Chronically Single and Dodging a Family Bullet

It’s the month of love, which means that somewhere in Unilag, twenty-one-year-olds have reduced their mealtimes to once a day. The extra change saved up from starving through the afternoons and ignoring the bite of worms and acid on their stomach walls, will, of course, be directed towards more urgent accomplishments: buying gifts for their ‘better halves.” You, reading this, will turn your nose at that long-ago display of youthful passion, a situation I am sure you once participated in.

To be fair, I understand your adult disdain for the naivety of young love. That kind of love, as we all know, is reckless and foolish. And! many of us have come a long way from our days of singlets and boxer gifts, no matter how declarative they were back in the day. The reason is as plain as day. You are too busy being a professional, or the marriage thing has happened to you, or, you are exactly like me, struck with the affliction of unescaped singleness.
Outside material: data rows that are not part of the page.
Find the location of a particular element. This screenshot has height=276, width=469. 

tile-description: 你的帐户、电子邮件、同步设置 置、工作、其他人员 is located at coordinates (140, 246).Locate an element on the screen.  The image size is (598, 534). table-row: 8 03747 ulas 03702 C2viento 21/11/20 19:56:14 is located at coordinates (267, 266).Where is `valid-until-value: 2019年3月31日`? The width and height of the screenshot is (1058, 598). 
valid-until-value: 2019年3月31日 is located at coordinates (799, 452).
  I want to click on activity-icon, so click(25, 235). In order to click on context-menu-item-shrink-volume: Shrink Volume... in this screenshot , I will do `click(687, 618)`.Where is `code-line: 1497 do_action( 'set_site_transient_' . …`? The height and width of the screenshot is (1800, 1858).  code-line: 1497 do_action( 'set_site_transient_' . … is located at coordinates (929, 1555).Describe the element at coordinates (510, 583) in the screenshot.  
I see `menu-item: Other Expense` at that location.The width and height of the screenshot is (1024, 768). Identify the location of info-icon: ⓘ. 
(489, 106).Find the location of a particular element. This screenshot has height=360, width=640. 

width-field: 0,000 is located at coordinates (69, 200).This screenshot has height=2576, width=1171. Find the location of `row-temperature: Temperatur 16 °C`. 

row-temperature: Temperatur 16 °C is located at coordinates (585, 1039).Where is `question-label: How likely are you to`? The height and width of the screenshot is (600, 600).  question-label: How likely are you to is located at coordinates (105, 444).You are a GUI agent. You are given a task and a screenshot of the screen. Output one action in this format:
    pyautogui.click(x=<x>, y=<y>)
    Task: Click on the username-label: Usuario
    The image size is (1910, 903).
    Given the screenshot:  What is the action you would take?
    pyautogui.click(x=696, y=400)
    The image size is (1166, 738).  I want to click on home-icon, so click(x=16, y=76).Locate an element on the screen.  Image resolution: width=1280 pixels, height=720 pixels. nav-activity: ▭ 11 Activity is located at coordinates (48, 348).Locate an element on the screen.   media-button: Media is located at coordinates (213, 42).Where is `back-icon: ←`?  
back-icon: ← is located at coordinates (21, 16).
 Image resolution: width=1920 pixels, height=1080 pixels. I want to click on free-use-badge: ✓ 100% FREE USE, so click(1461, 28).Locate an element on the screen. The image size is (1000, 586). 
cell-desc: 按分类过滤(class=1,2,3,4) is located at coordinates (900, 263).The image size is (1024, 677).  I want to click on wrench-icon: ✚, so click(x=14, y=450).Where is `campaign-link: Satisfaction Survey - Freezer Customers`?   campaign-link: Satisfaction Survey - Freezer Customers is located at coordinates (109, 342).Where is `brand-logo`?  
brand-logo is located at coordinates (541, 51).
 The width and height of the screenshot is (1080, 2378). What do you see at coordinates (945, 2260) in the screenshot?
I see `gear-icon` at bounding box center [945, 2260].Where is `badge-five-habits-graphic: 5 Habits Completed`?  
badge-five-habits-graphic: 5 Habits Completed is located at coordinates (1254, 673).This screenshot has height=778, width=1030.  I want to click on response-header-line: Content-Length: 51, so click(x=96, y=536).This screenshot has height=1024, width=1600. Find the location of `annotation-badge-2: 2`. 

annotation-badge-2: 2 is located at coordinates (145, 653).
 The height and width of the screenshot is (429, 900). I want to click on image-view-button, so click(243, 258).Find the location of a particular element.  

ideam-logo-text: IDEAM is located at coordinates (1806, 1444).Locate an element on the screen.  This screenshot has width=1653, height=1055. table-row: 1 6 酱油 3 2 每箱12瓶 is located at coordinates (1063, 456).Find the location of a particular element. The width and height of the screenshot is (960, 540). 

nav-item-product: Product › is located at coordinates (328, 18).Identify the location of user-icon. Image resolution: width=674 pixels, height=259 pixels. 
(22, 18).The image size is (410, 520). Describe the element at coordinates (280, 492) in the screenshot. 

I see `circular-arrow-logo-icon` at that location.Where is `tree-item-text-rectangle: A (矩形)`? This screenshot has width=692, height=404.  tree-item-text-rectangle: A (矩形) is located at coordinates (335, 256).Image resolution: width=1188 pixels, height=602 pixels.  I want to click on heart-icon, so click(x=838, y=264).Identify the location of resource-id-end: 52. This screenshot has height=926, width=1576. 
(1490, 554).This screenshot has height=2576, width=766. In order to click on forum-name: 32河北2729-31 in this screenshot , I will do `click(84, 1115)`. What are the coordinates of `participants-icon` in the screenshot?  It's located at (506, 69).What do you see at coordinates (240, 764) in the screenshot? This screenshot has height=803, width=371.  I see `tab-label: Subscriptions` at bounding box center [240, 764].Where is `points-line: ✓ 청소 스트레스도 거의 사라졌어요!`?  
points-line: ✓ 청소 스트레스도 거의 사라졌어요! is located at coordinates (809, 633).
The other day my mother called me, hot and bothered with the urgency of the matter. “There is a man”, she said. Okay, I responded, having mastered my performance of rapt attention. “He is my former colleague’s son” she continued. The conversation unravelled to reveal this knight in shining amour, who I learned works in a hospital but is neither a doctor or nurse.

First of all, if a man works in a hospital as neither a doctor or nurse, what else could he be? A serial patient? Of course, there are laboratory officials and admin officers, but that is not the point. Anyway, my mother has high blood pressure, so my thoughts remained with me. I gave her my consent to share my number with this strange hospital career man. “Yes mum, let him have my number.” “Yes mum, I will be nice and humble.” “Yes mum, I am aware, I am getting quite advanced.”

To be honest, my plan was to be open-minded, a feat I have frequently been judged to be lacking. But then, this guy in question sent the first chat, giving me my greatest evidence for judgement: His inability to spell. I am not talking typos. I mean “hw u doween.” Tell me, where do I start from? Also, did my mother actually meet or speak to this guy? And yes, I know what you are thinking: Judging men by how they spell probably explains why I have remained chronically single. Not that the singleness itself is even such a tragedy, but I have to at least act concerned about it otherwise, my already stressed out mother will go full deliverance mode on me.

Anyway, the moral of this story is that I have now told my mother—whose recommendations I will never trust again by the way—that I have a boyfriend. Yes, I have invented a love life, which means there will be questions. Haaa! So right now, the poor fellow, and his mother and their plans, are grieving my unavailability. Probably. Or, the boy’s mother has accustomed to another person the same way she did mine: “I am looking for a wife for my son.”